What you give back should be exactly the lines from the one with "Task: Click the Steam好评率 heading" through the end of the data, without the pictures.

"""

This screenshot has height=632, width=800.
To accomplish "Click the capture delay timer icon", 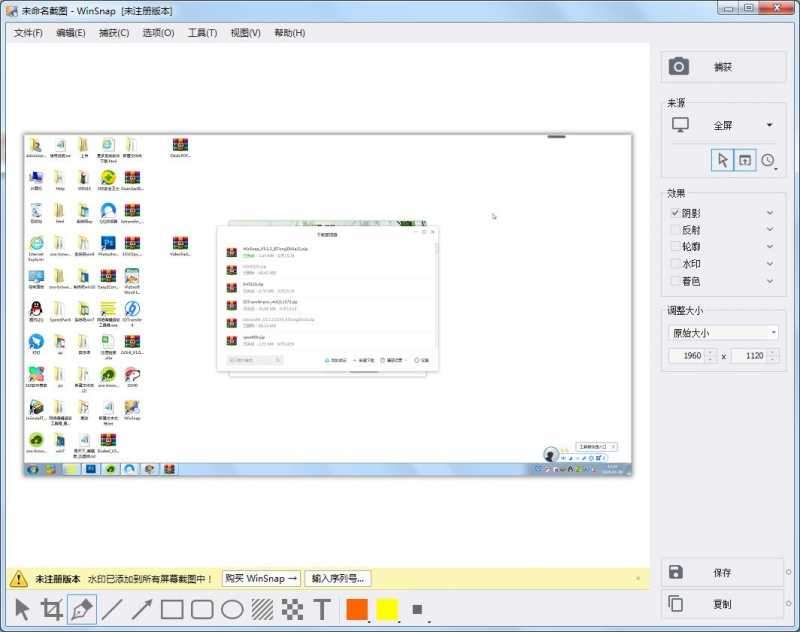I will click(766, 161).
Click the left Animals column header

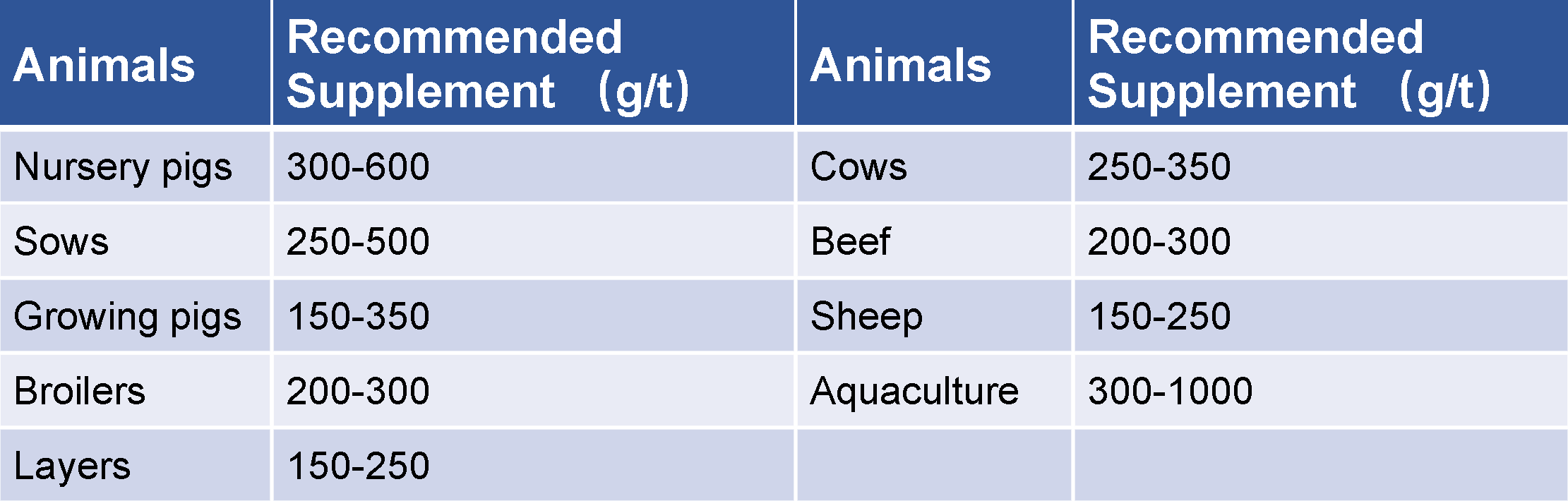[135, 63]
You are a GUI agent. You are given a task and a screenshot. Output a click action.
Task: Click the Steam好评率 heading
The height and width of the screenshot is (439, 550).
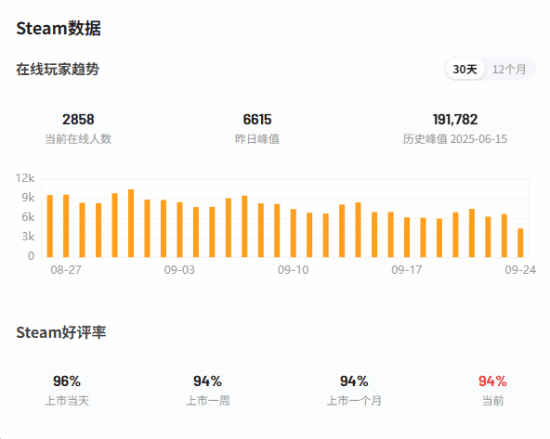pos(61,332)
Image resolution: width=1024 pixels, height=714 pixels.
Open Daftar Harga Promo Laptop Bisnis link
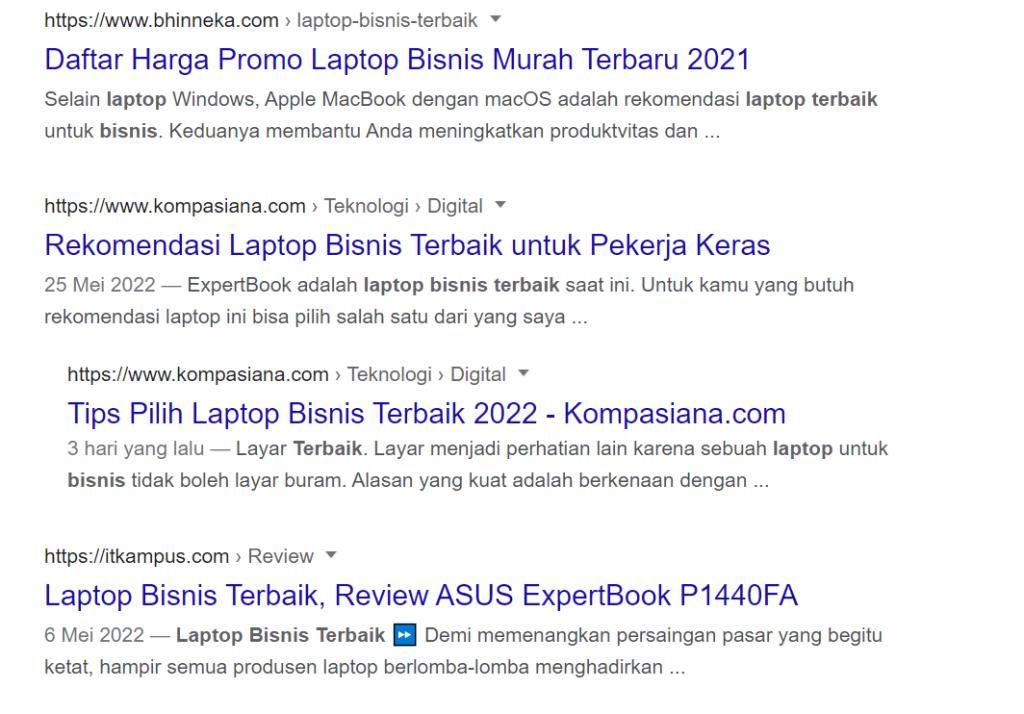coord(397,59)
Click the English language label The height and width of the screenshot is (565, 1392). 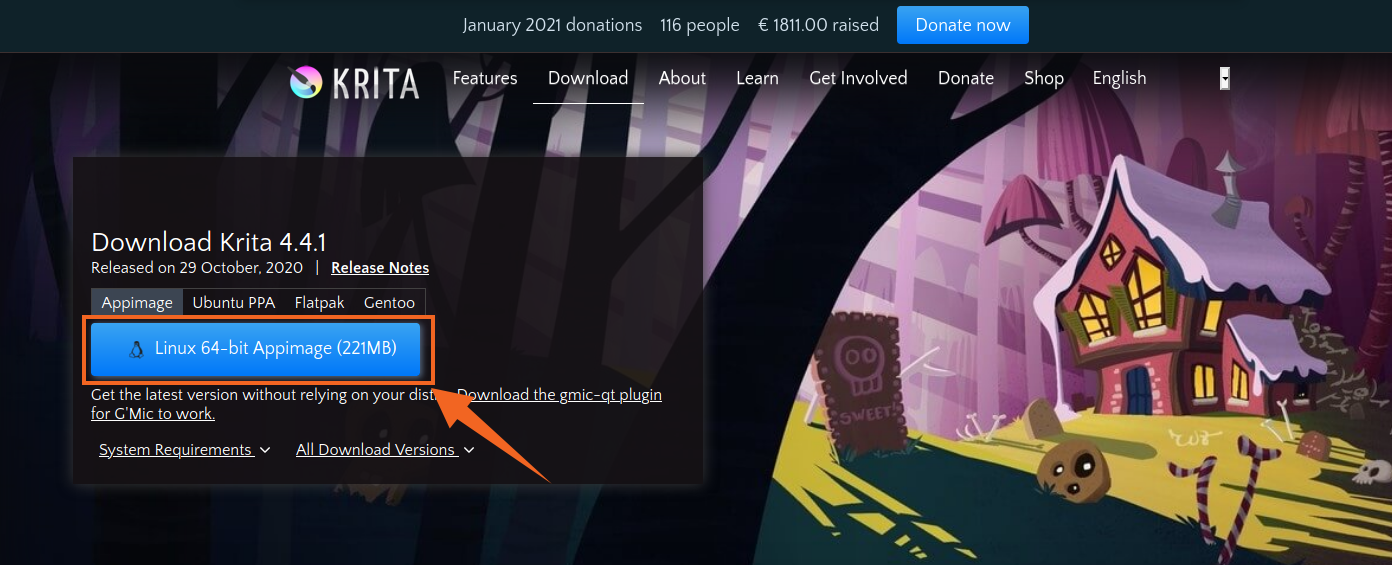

"""

• _Answer to the problem_:
Task: Click the Steam好评率 heading
The height and width of the screenshot is (439, 550).
pos(61,332)
Image resolution: width=1024 pixels, height=714 pixels.
Open Daftar Harga Promo Laptop Bisnis link
coord(397,59)
Click the English language label The height and width of the screenshot is (565, 1392). 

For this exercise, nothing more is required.